> [Collected data]:

━━━━━━━━━━━━━━━━━━━━

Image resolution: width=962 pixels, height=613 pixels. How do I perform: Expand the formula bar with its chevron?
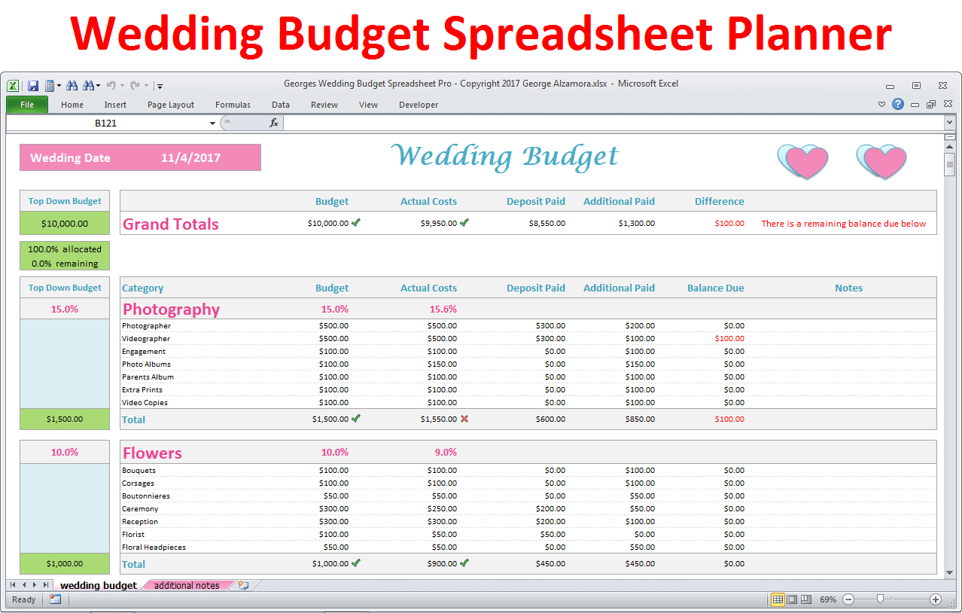pos(949,123)
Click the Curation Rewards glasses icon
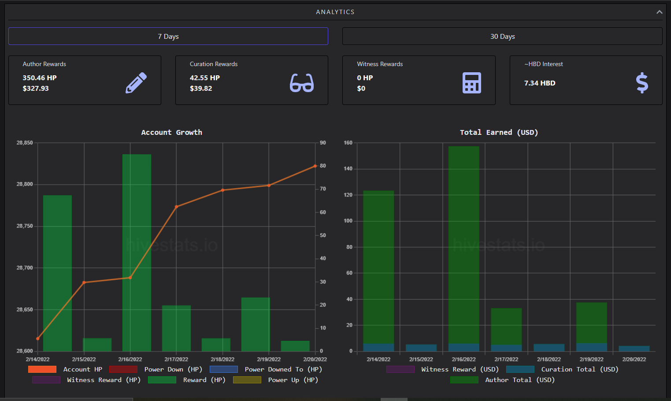671x401 pixels. coord(302,83)
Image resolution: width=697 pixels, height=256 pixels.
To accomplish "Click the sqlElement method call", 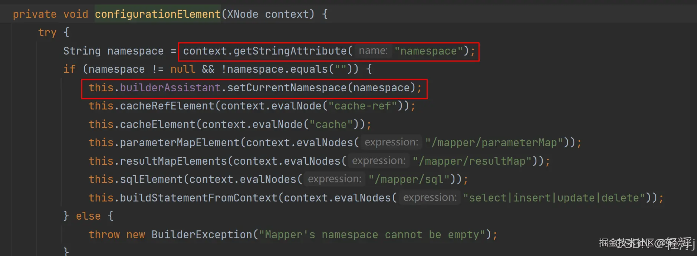I will pos(151,179).
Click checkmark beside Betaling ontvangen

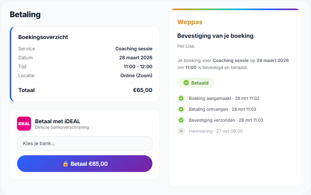181,109
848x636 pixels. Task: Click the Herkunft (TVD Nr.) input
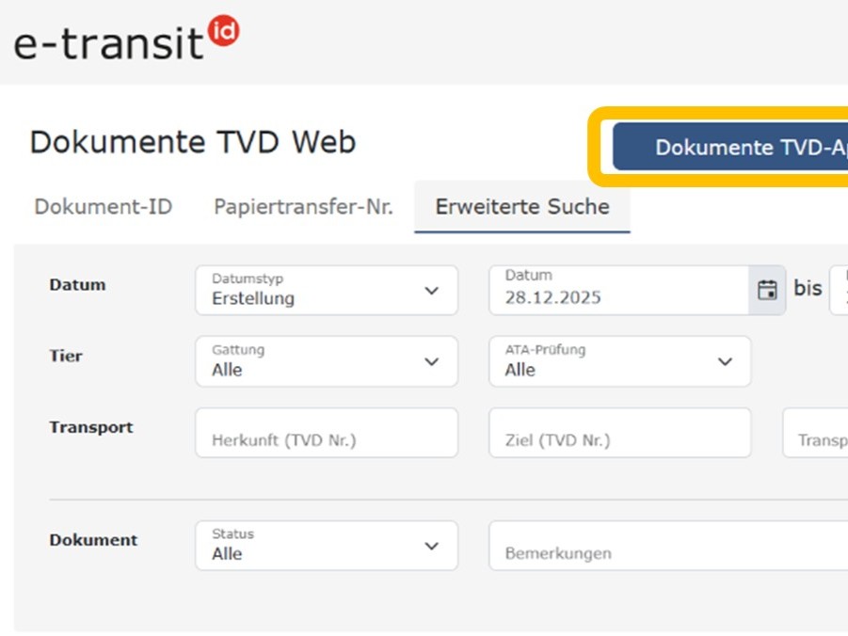pos(326,433)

━━━━━━━━━━━━━━━━━━━━

> [PROBLEM TO SOLVE]: Find "Click checkmark beside Betaling ontvangen" in the entries, then reproduce that line and each line after it exactly, through the last one. Pictures do not go in.

> [EXPECTED ANSWER]:
Click checkmark beside Betaling ontvangen

181,109
848x636 pixels. Task: Click the Herkunft (TVD Nr.) input
pos(326,433)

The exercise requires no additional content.